Non uno, ma tanti manicomi

Per arrivare fino a Collina Isola si dovevano superare mille altre colline più basse che la circondavano da ogni lato; occorreva prendere un vecchio treno nero a vapore che procedeva lento come il traghetto che collegava la terraferma con le isole ma viaggiava in direzione opposta, verso la campagna, sbuffando in cielo il suo fumo in tutto e per tutto uguale a quello del battello con cui era possibile raggiungere l’arcipelago.

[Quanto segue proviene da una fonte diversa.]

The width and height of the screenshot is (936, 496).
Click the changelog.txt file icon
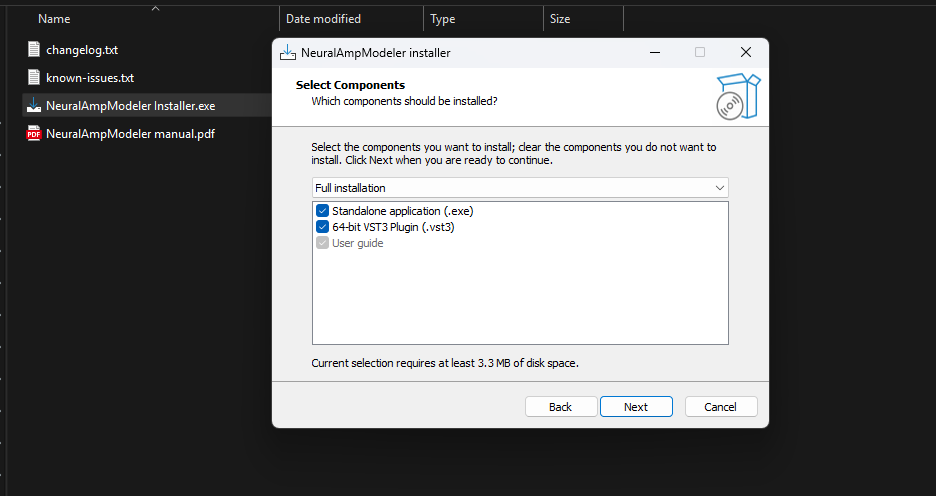pyautogui.click(x=33, y=49)
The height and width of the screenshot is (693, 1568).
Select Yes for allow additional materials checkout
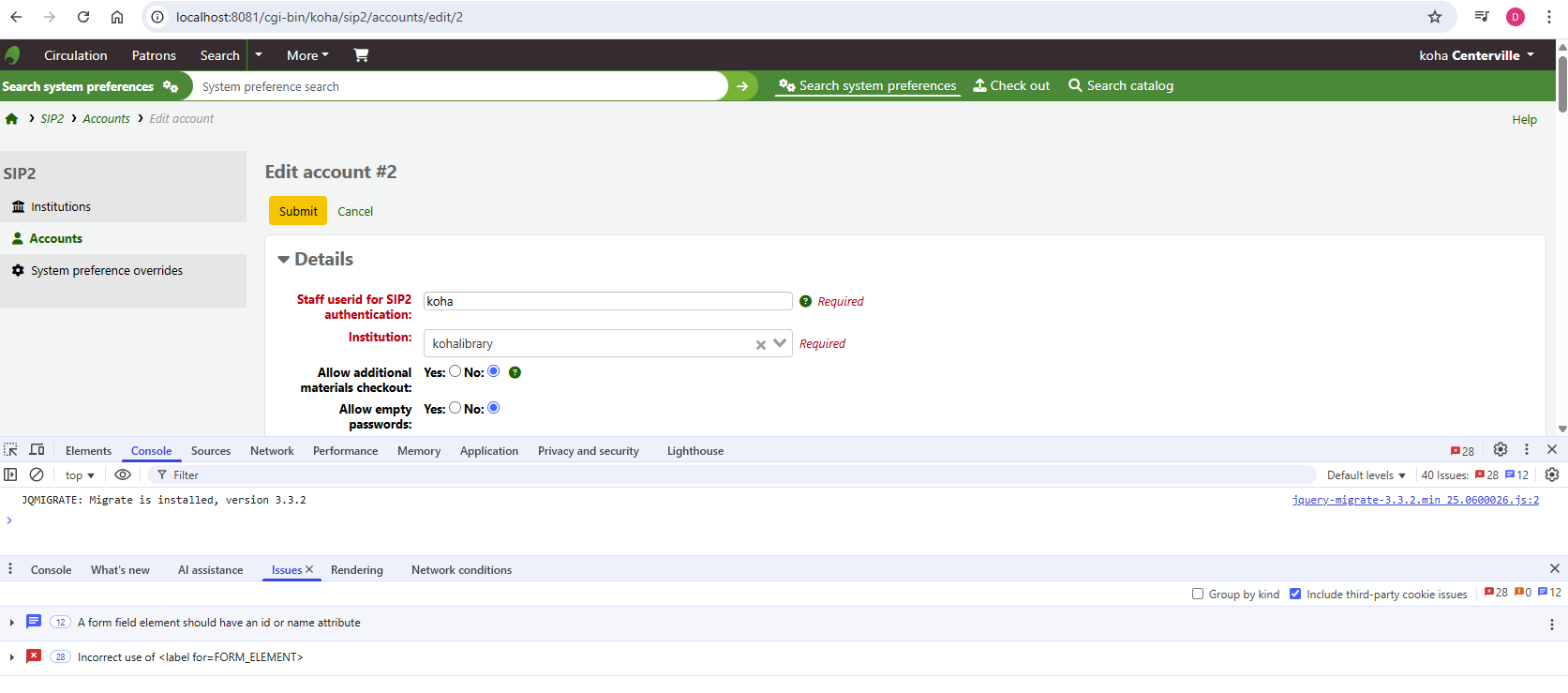(455, 371)
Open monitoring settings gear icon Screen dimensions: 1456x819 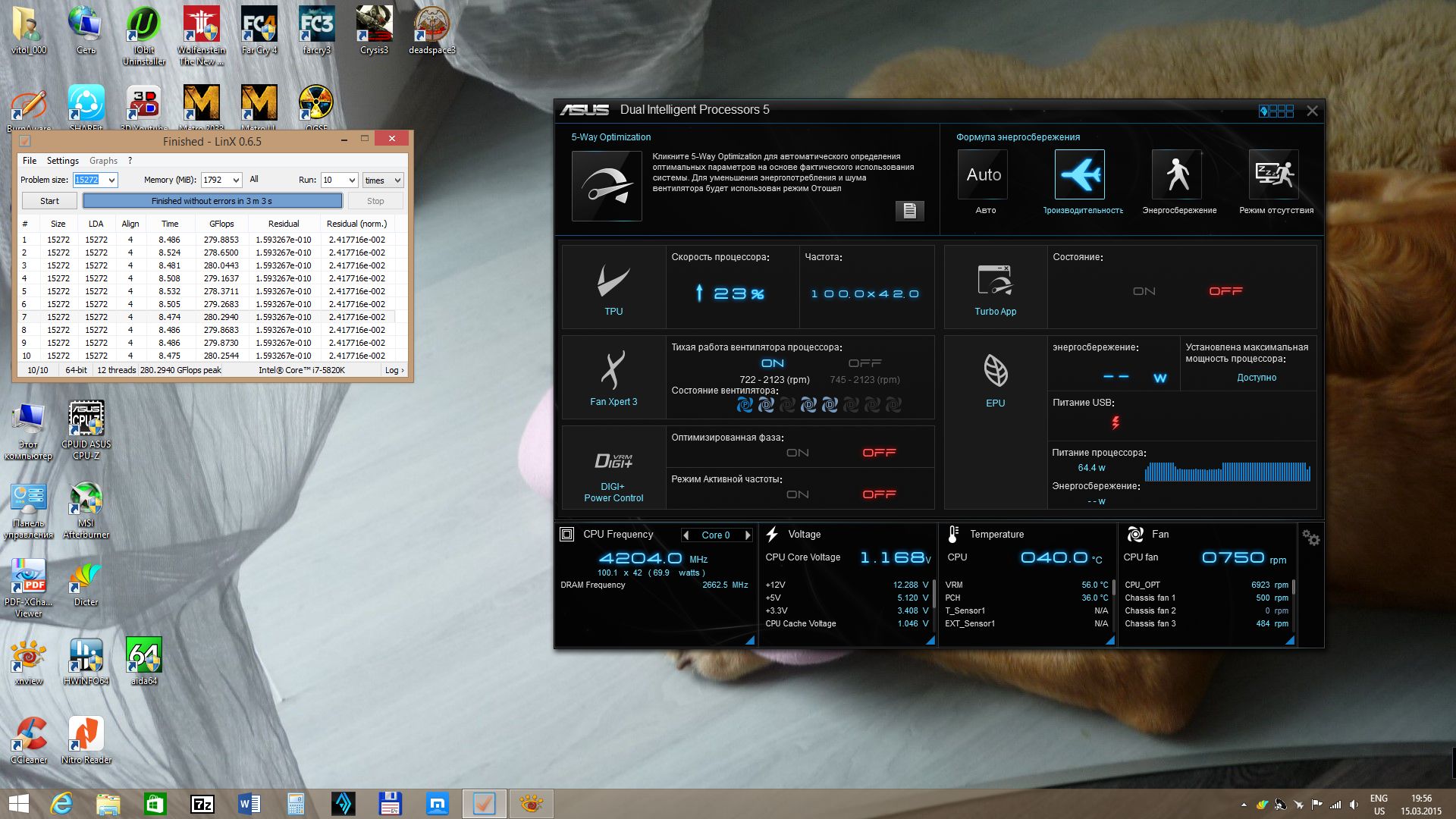tap(1310, 538)
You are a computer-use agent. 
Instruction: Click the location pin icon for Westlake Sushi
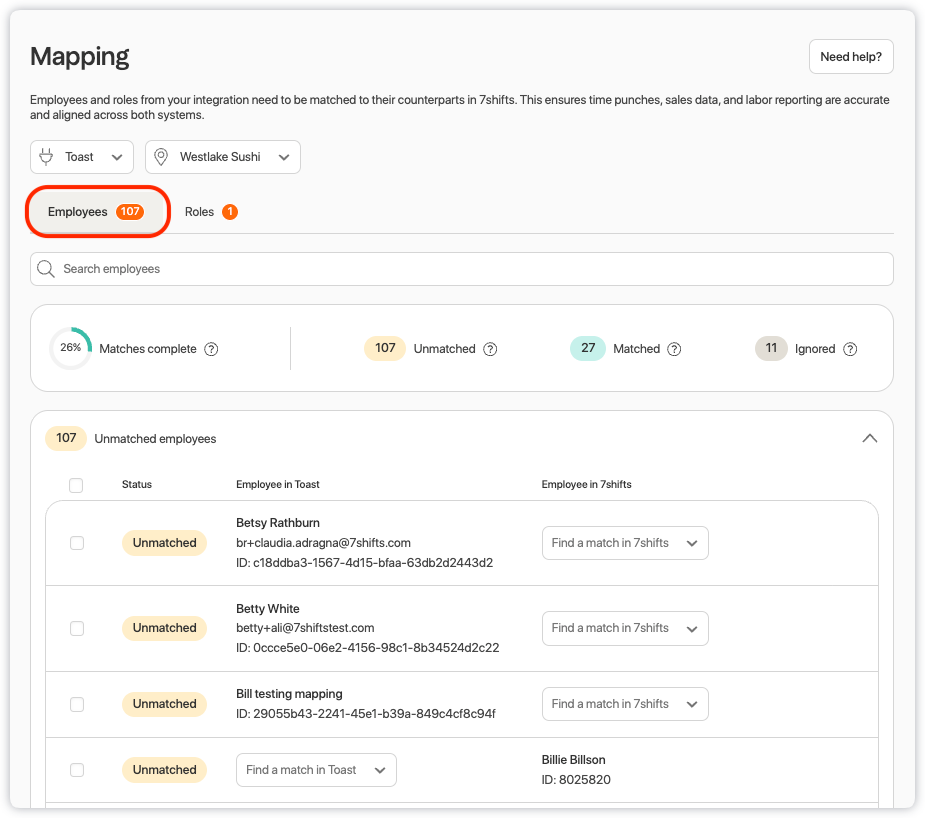(x=161, y=157)
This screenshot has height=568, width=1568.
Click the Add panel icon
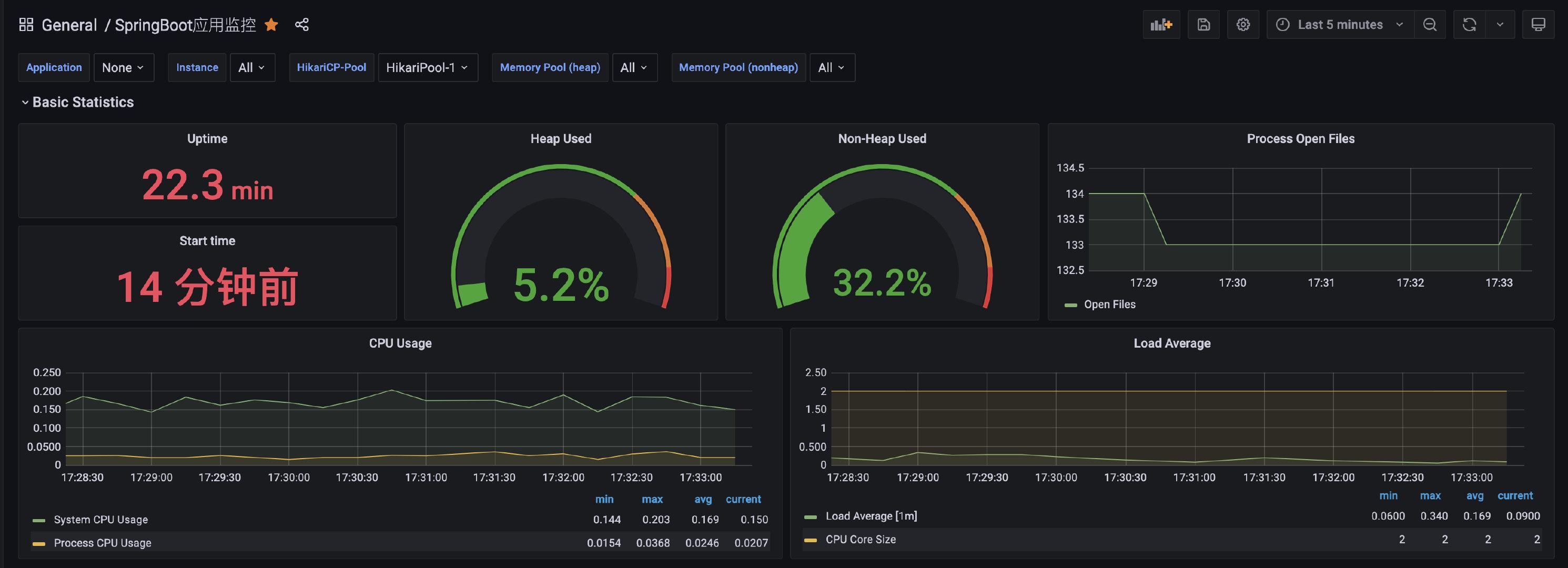pyautogui.click(x=1161, y=25)
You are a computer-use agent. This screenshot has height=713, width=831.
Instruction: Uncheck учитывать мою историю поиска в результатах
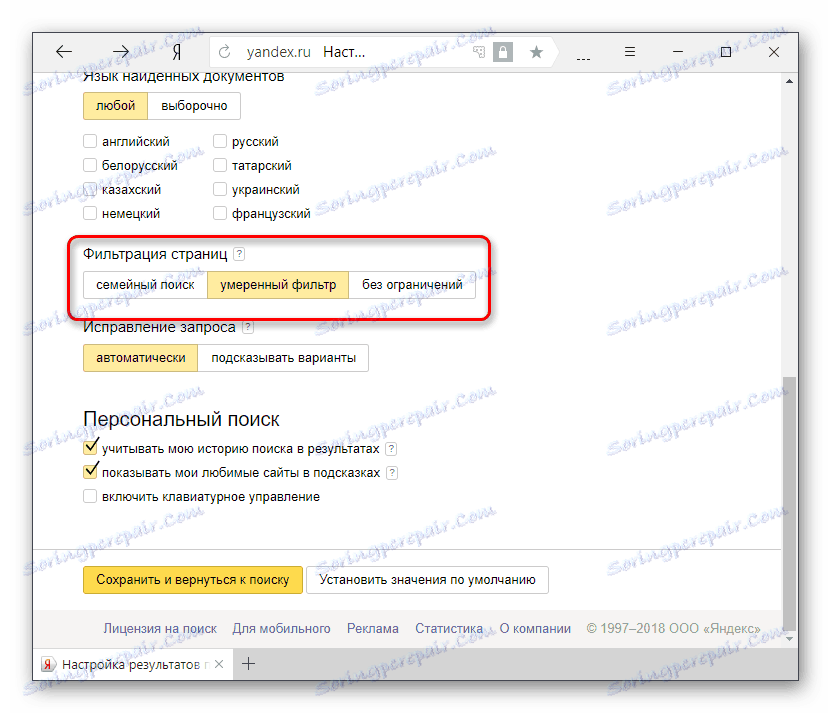[x=89, y=448]
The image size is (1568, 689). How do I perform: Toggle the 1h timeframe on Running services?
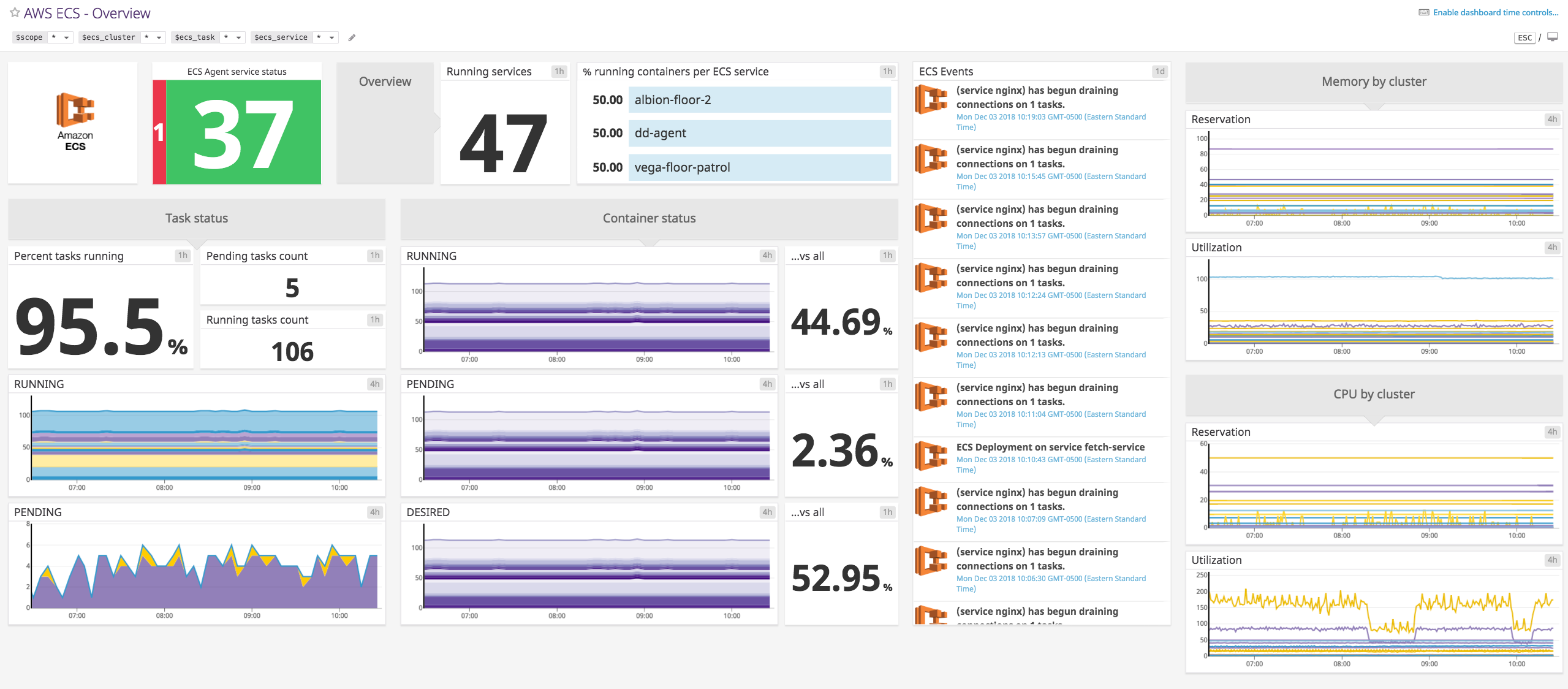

A giugno e a settembre molte persone preferivano quel vecchio treno al traghetto che andava per mare perché durante il tragitto per Collina Isola, che nell’ultimo tratto veniva compiuto a passo d’uomo, era consentito ai passeggeri scendere e mangiare le ciliegie, o l’uva secondo la stagione, raccogliendo i frutti maturi direttamente con le loro mani dagli alberi e dai filari appositamente piantati dall’Amministrazione Ferroviaria – che a quell’epoca era evidentemente molto più lungimirante e benevola che nei tempi successivi.

Gli studiosi del secolo scorso costruirono lassù il loro nuovo e moderno manicomio; anzi, i loro manicomi, perché non ne costruirono uno solo ma molti di più. Uno lo realizzarono per gli uomini adulti, uno per le donne adulte, uno per i ragazzi, un altro per le ragazze, un altro per i criminali, uno per gli anarchici, un altro per quelli che non si sapeva bene a quale categoria appartenessero e neppure se fossero veramente e malati; uno per i degenti gravi, un altro per quelli meno gravi, eccetera eccetera.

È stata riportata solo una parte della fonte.